Преступление сельское, приникшее к кормилице-земле, которую оно поит столько веков подряд, вступает в союз с черной магией ночи, сочувственным молчанием луны, страхами, рассеянными в природе, печалью полей и рек. Окраинно-городское и прячущееся в толпе, оно бьет по нервам запахом трущоб и алкоголя, привкусом гнили и небывалыми оттенками гнусности. В свете, то есть в буржуазном обществе, где его редко можно встретить, оно одето как все, говорит как все и под этой-то двусмысленной и пошлой личиной, быть может, сильней всего захватывает воображение. Преступление в черном фраке — как раз то, которому отдает предпочтение народ.
* * *Из всех видов очарования сильней всего над душой человека очарование тайны. Без покрова нет красоты, и больше всего мы дорожим все-таки неизвестным. Существование стало бы невыносимым, если б нельзя было мечтать. Самое лучшее в жизни — это порождаемое ею представление о чем-то таком, что уже не она. Реальность помогает нам с грехом пополам создавать кусочек идеала. В этом, быть может, самая главная ее ценность.
* * *«Это — знамение времени», — говорят поминутно.

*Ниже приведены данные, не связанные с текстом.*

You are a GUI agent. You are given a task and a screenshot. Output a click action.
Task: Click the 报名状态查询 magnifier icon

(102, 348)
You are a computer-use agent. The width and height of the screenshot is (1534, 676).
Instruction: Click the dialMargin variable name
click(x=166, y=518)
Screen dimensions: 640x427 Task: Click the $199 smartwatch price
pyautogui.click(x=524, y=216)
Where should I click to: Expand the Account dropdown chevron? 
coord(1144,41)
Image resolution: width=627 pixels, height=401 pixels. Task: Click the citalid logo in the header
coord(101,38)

Но подлинные знамения времени обнаружить очень трудно. Тут надо знать как настоящее, так и прошлое и обладать целостным мировоззрением, которого нет ни у кого из нас. Мне случалось иногда уловить кое-какие любопытные факты, происходившие у меня на глазах, и, заметив их оригинальный облик, с удовольствием объяснять его, как проявление духа эпохи. «Такие вещи происходят только теперь, а в прошлом были бы невозможны, — говорил я себе. — Это — знамение времени». Но в девяти случаях из десяти я находил потом такой же факт, происшедший при аналогичных обстоятельствах, в старых мемуарах или старых исторических сочинениях. Мы храним в себе некий запас человеческих свойств, который изменяется гораздо менее, чем принято думать. В общем, мы очень мало отличаемся от наших дедов. Преобразованию наших чувств и склонностей необходимо должно предшествовать преобразование органов, которые их производят. Это дело веков. Нужны сотни и тысячи лет, для того чтобы сколько-нибудь заметно изменить хотя бы некоторые наши черты.

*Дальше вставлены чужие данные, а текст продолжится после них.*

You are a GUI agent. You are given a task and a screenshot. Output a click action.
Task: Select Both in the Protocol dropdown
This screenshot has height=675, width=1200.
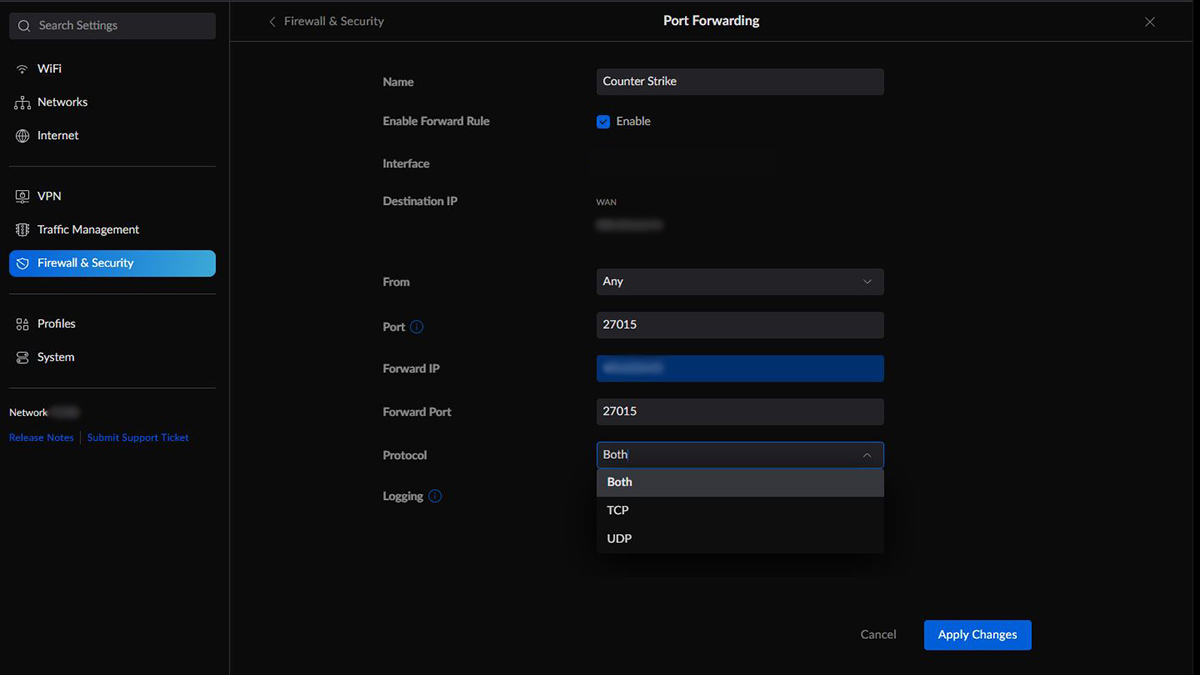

* * *Наша вера уже не укладывается в старые догмы. Для нас Слово было возвещено не только на святой горе, о которой, говорится в Писании. Небо богословов отныне предстает перед нами населенным пустыми призраками. Мы знаем, что жизнь коротка, и, чтоб удлинить ее, вмещаем в нее воспоминания о прошедшем. Мы больше не рассчитываем на индивидуальное бессмертие; и чтобы утешиться в гибели этого верования, у нас есть только мечта о другого рода бессмертии, неуловимом, рассеянном, которым можно наслаждаться лишь в предвосхищении и которое к тому же суждено лишь очень немногим из нас: бессмертие души в памяти людей.
* * *Нам в жизни ничего не остается, кроме покорности судьбе. Но благородные натуры дают покорности судьбе красивое название — «удовлетворенность». Великие души покоряются судьбе с великой радостью. В горечи сомнений, перед лицом мирового зла, под пустым небом, они хранят нетронутыми древние добродетели верных. Они верят, они хотят верить. Их одушевляет сострадание к ближним. Мало того. Они благоговейно хранят добродетель, которую христианское богословие, в мудрости своей, ставило выше всех остальных, так как она предполагает их присутствие или их заменяет: надежду. Будем надеяться — не на человечество, которое, несмотря на могучие усилия, не уничтожило зла в этом мире; будем надеяться на то непостижимые существа, которые когда-то возникнут из человека, как человек возник из животного. Обратимся с приветом к этим будущим гениям. Будем надеяться на ту всемирную тоску, чей материальный закон — трансформизм. Мы чувствуем, как эта плодотворная тоска растет в нас; она толкает нас вперед — к неминуемой дивной цели.